Kubalas dengan tatapan saja. Diulanginya lagi. Terus dan hanya kubalas dengan
tatapan. Dia terus merengek. Setelah tahu aku kalis dari rengekan dan suara
manjanya, dia lalu menggunakan jurus pamungkas: meminta digendong. Dipegangnya
kepalaku, dan giliran dia yang menatapku lamat-lamat.
“Aku……mau……balon” ucapnya lantang dengan
intonasi yang dipelan-pelankan dan tegas. Ekspresi wajahnya menegang sebentar. Kalah
diplomasi, kucium keningnya. Dia pun tertawa. Mungkin di dalam hatinya dia
girang. Ayahnya takluk dan akan menuruti permintaannya. Aku lalu pamit kepada
beberapa saudara dari tempat resepsi, dan langsung menuju satu-satunya penjual
balon. Sudah tidak asing lagi, di lokasi pernikahan di desaku, akan ada penjual
mainan dan balon, selain penjual bakso dan kacang rebus.
“Beli
balon Pak” ujarku pada sosok bapak berusia sekitar lima puluh tahunan. Kulitnya
gelap. Mungkin karena sering tersengat sinar matahari. Keriput di wajahnya juga
sangat kentara.
“Yang mana mas?” jawabnya sambil menatapku
sekilas. Dia tersenyum sedikit. Tatapannya pun beralih ke balon aneka warna yang
dijualnya. Ada balon yang berbentuk karakter burung, kartun, dan film. Keena,
anak ragilku itu, tanpa diperintah langsung memilih jenis balon yang
diinginkannya. Dia memilih balon berbentuk burung.
“Saya tambahi angin dulu Mas” lanjutnya sambil
mengambil balon berbentuk burung itu. Dibukanya lubang angin di balon.

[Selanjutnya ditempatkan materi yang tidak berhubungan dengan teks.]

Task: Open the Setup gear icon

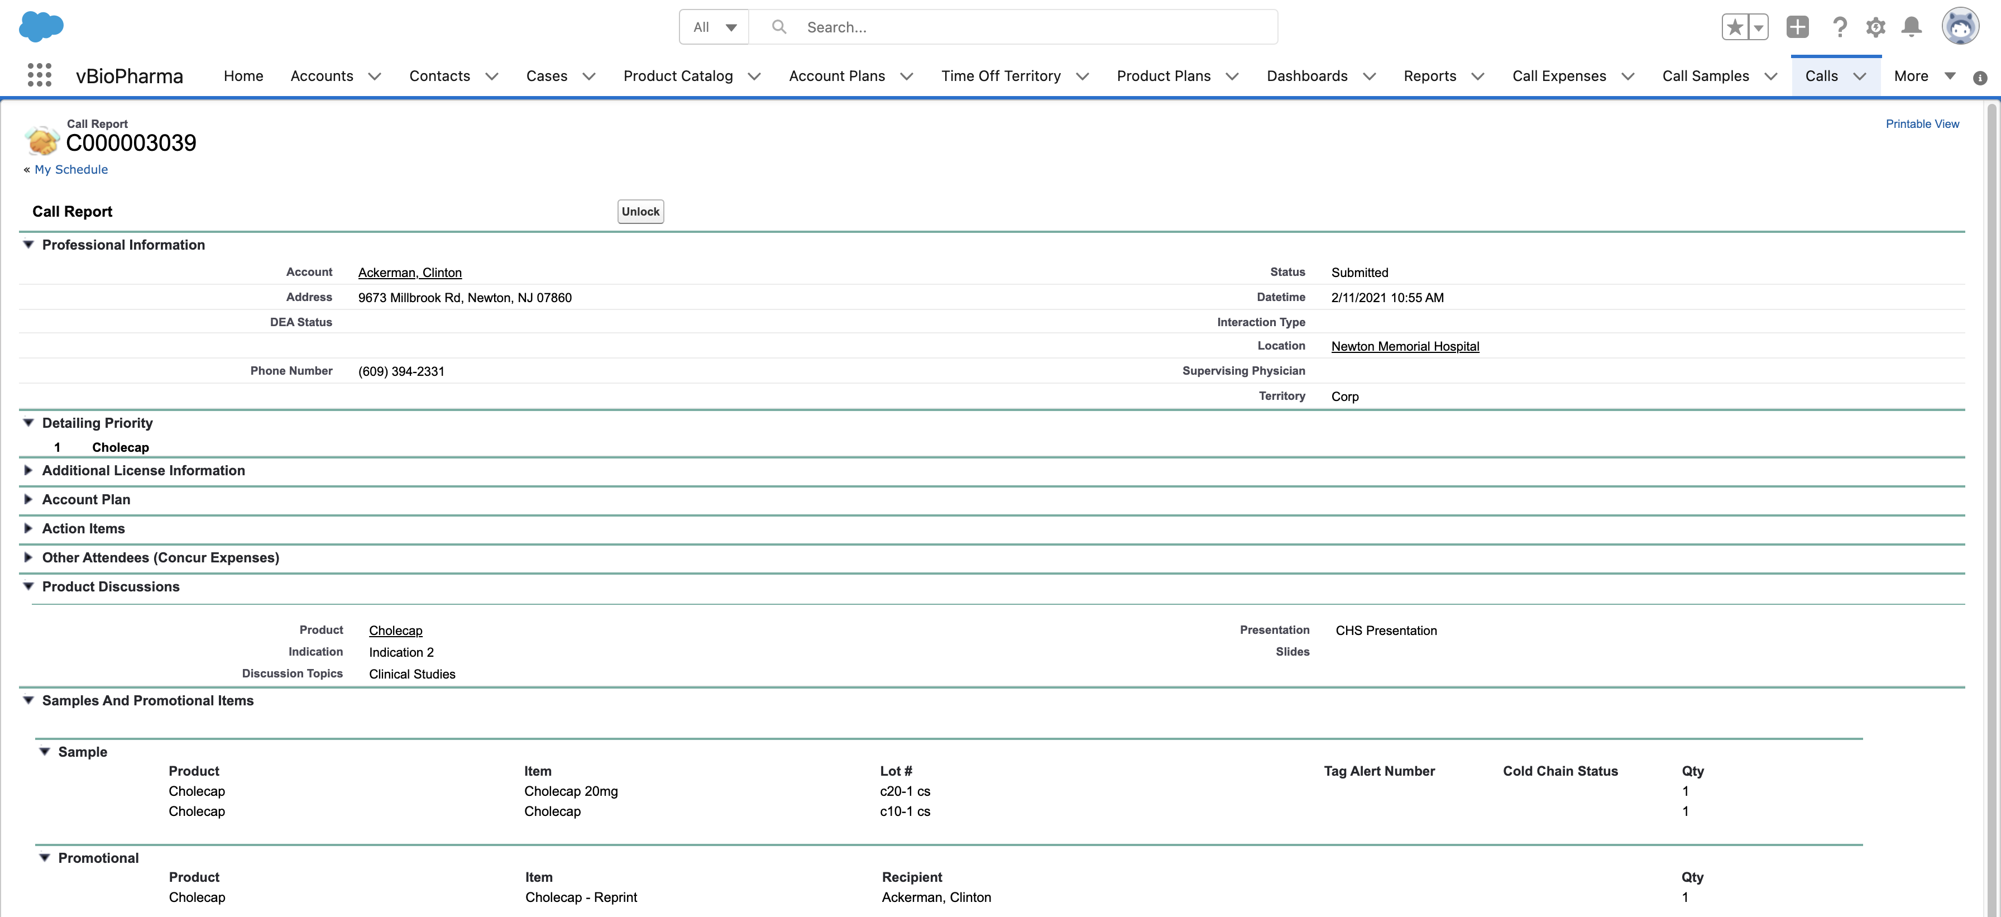Action: (x=1875, y=27)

“Saya sebenarnya males bawa tangki sebanyak
ini Mas.” Diliriknya sebentar empat tangki yang sudah berwarna cokelat karena
karatan. Pandanganku pun otomatis mengarah ke sana. Empat tangki yang mungkin
berdiameter 50 cm diangkut dengan Honda Star tahun 90-an. Di sekelilingnya ada
banyak selang dan tali-temali yang ruwetnya bukan main. Di sisi kanan tabung-tabung itu, ada
mainan lain yang berjuntai tak teratur. Sepertinya, memang susah untuk mengangkutnya.
“Ya, berat kayaknya memang Pak”
“Ya. Tapi kasihan yang beli. Balonnya tidak
bisa terbang lama kalo nggak
ditambahi angin. Uang sekarang susah nyarinya.” Ucapnya sambil menambahi angin. Beberapa detik kemudian, dia sudah selesai menambahi angin dan
mengikat balon yang sudah lebih berisi itu dengan benang yang lebih panjang.
Dia lalu menyerahkan balon itu padaku. Sebagai
gantinya, kuserahkan uang sepuluh ribuan sesuai harga balon itu. Terima kasih
tak lupa diucapkannya. Tidak hanya dengan kata, tetapi dengan tatapan sendu
dari kedua mata yang memerah.
Keena lalu mengambilnya dari tanganku. Dia senang
bukan kepalang. Sebab, dia akirnya mendapatkan balon yang diinginkannya. Bapak
itu senang, balonnya laku untuk kesekian kali. Dan aku tak kalah bahagia dan
tersentuh dengan ajarannya tentang pelayanan kelas tingginya. Pelajaran yang
jarang aku dapatkan dari buku-buku.
Pelajaran itu ialah “memberikan lebih banyak
secara lebih baik dan lebih tulus demi menghargai orang yang berkenan membeli
produk kita. Karena mungkin, uang yang dikeluarkan orang untuk membayar kita
itu tidak gampang diperoleh”.
Itulah prinsip dan pelajaran pelayanan yang aku
pelajari dari tukang balon itu. Sederhana, tetapi mengubah sudut pandangku.